Exercise task A
From the text on compression formats below, quote the passage that begins at the words "Let’s analyse what" and stops after the words "xz on GNU).".

Let’s analyse what are the weaknesses and strong points of every compression format.
The well-known gzip and bzip2
If you want compatibility, gzip and bzip2 are the kings. Not only they are widely recognised compression formats, but the tools for compress and decompress are preinstalled in most unix-like operating systems. Probably Windows is the only operating system that doesn’t support gzip by default. gzip and bzip2 are the only compressions with its own letter on tar (with
compress on BSD and
xz on GNU).
Compatibility and availability are the strong points of these tools, however, if we look at the graph, we can see that they are relatively far from the line I mentioned as “ideal” in time/size ratio. bzip2 provides a better compression ratio than gzip in exchange of more cpu cycles, but both tools are single-threaded and they do not shine in any aspect. Surprisingly enough, bzip2 -1 provided me with a worse compression time and better rate than standard bzip2 execution, and the manual for the gnu version provides an explanation for that:
The --fast and --best aliases are primarily for GNU gzip compatibility. In particular, --fast doesn't make things significantly faster. And --best merely selects the default behaviour.
Probably the best use I would recommend for this tools is
gzip --fast (equivalent to gzip -1) that, while not providing a great compression rate, it does it in a very fast way even for a single-thread application. So it can be useful in those cases where we want to maximise speed without taking many resources. In other cases, where tool availability is not a problem, I would recommend you trying other tools with either better speed or better compression ratio.
I used GNU versions gzip 1.3.12 and bzip2 1.0.6.
Parallel compression tools: pigz and pbzip2
Things get more interesting if you use the parallel versions of gzip and bzip2 on a multi-core system. While there are more than one version, I choose pigz 2.3.1 and pbzip2 1.1.6 for my tests. While they are not part of the official Red Hat/CentOS repositories, they can found on EPEL and Debian repositories.
Both tools auto-detect the number of cores I had and performed the compression in 8 threads, providing comparable compression ratios in about 4 times less time. The obvious downsize is that in a high-demanding environment, like a MySQL server under considerable load, you may not want/can’t provide full CPU resources to the backup process. But if you are doing the compression on a separated dedicated server, parallelization is something you should get advantage of, as in general CPU will be the main bottleneck on a compression algorithm.
Again, as a highlight, pigz with the default parameters provided me a good compression ration (16,89%) in less than 28 seconds- that is compressing at close to 130MB/s for my modest hardware (that is more than a third of my copy rate, 350MB/s).
As a side note, while pbzip2 accepts a compression level as a parameter, the default compression level is -9.
lzma implementations: lzip, 7zip and plzip
The next tests performed were simply different lzma implementations, an algorithm that has the fame of providing very good compression rates.

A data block
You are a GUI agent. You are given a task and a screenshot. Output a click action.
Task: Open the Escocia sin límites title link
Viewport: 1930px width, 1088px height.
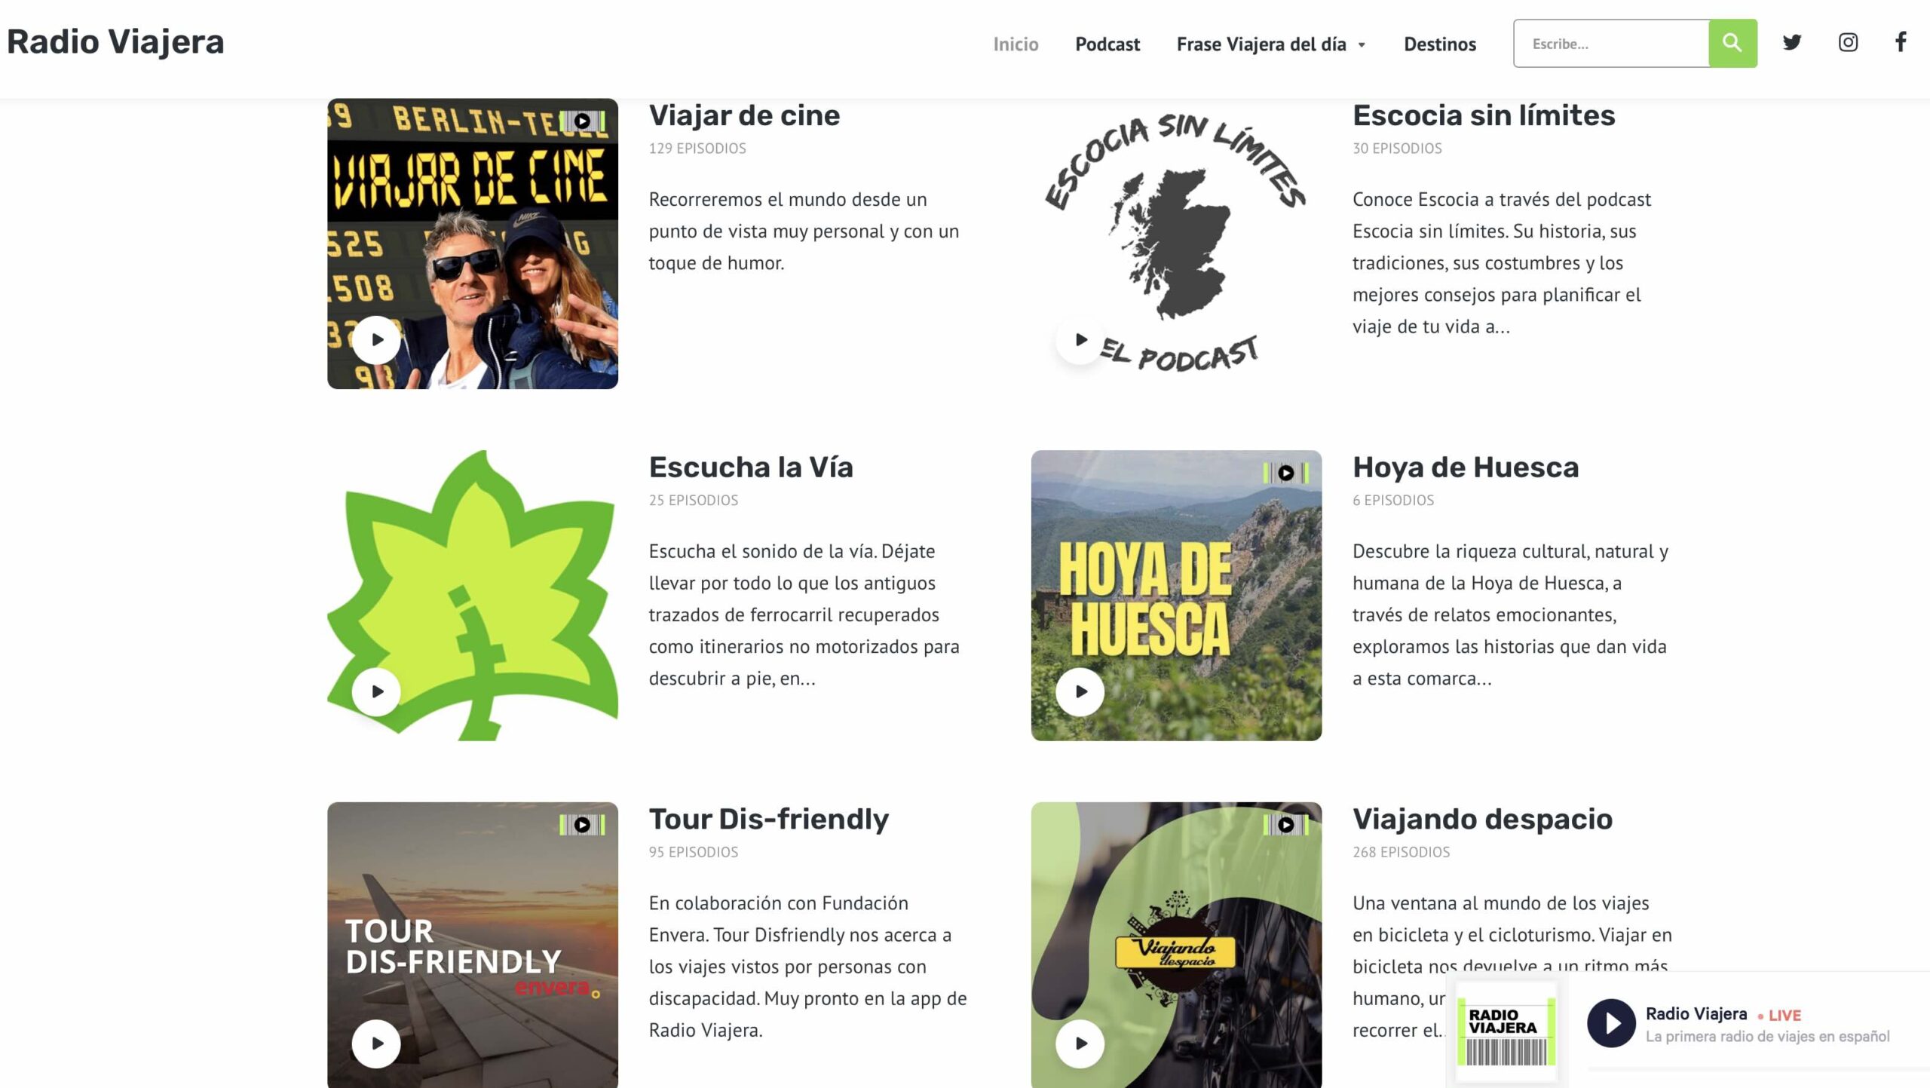coord(1484,115)

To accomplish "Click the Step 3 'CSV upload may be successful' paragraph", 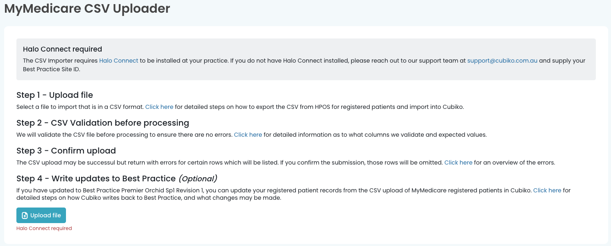I will (x=286, y=162).
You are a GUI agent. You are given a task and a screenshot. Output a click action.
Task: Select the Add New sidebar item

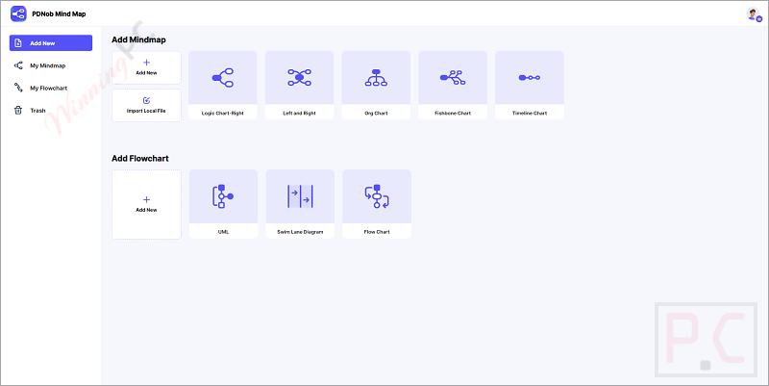pos(50,43)
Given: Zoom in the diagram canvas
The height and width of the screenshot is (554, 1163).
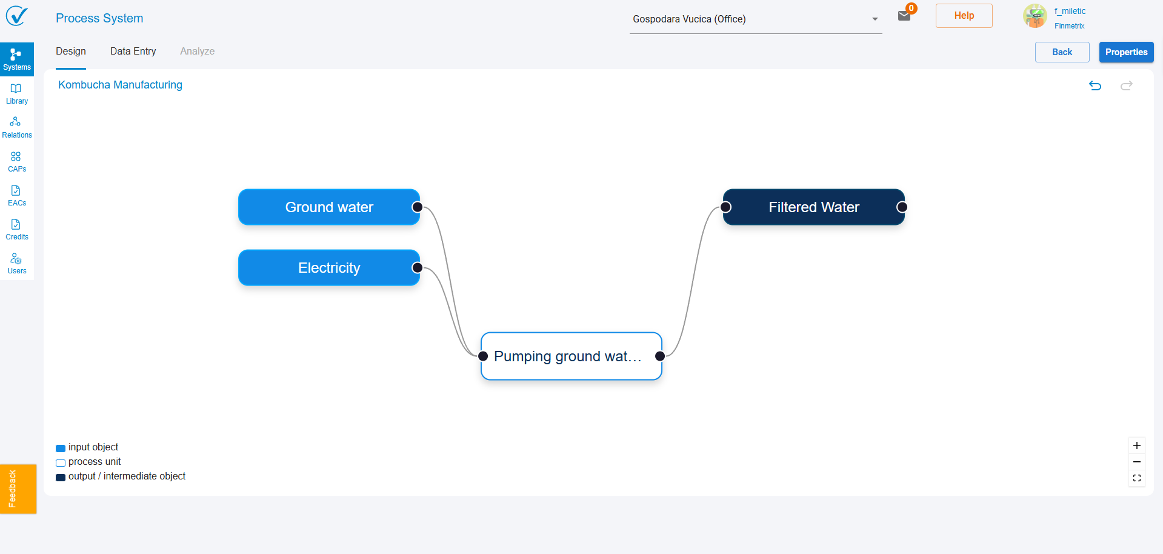Looking at the screenshot, I should [x=1137, y=446].
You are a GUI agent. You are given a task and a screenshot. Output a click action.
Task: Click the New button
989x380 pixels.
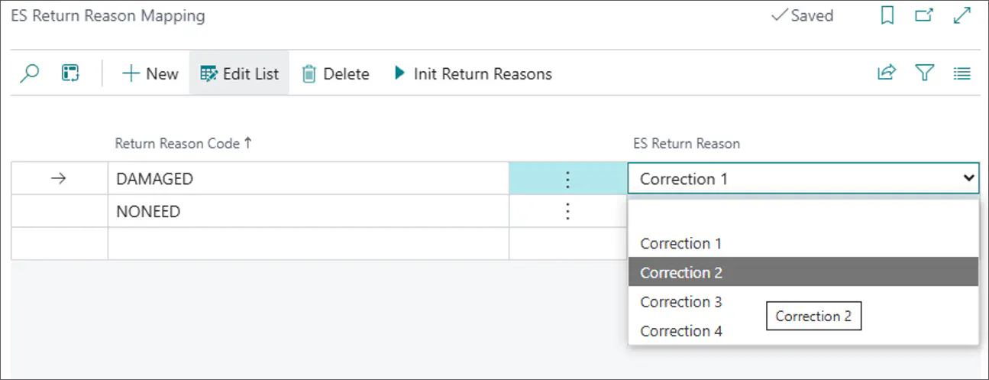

Exercise task B
Pick out every line of the entries above that contains the string "width", and copy each one unchanged.

Solution A
Let’s analyse what are the weaknesses and strong points of every compression format.
The well-known gzip and bzip2
If you want compatibility, gzip and bzip2 are the kings. Not only they are widely recognised compression formats, but the tools for compress and decompress are preinstalled in most unix-like operating systems. Probably Windows is the only operating system that doesn’t support gzip by default. gzip and bzip2 are the only compressions with its own letter on tar (with
compress on BSD and
xz on GNU).

Solution B
Viewport: 1930px width, 1088px height.
The height and width of the screenshot is (554, 1163).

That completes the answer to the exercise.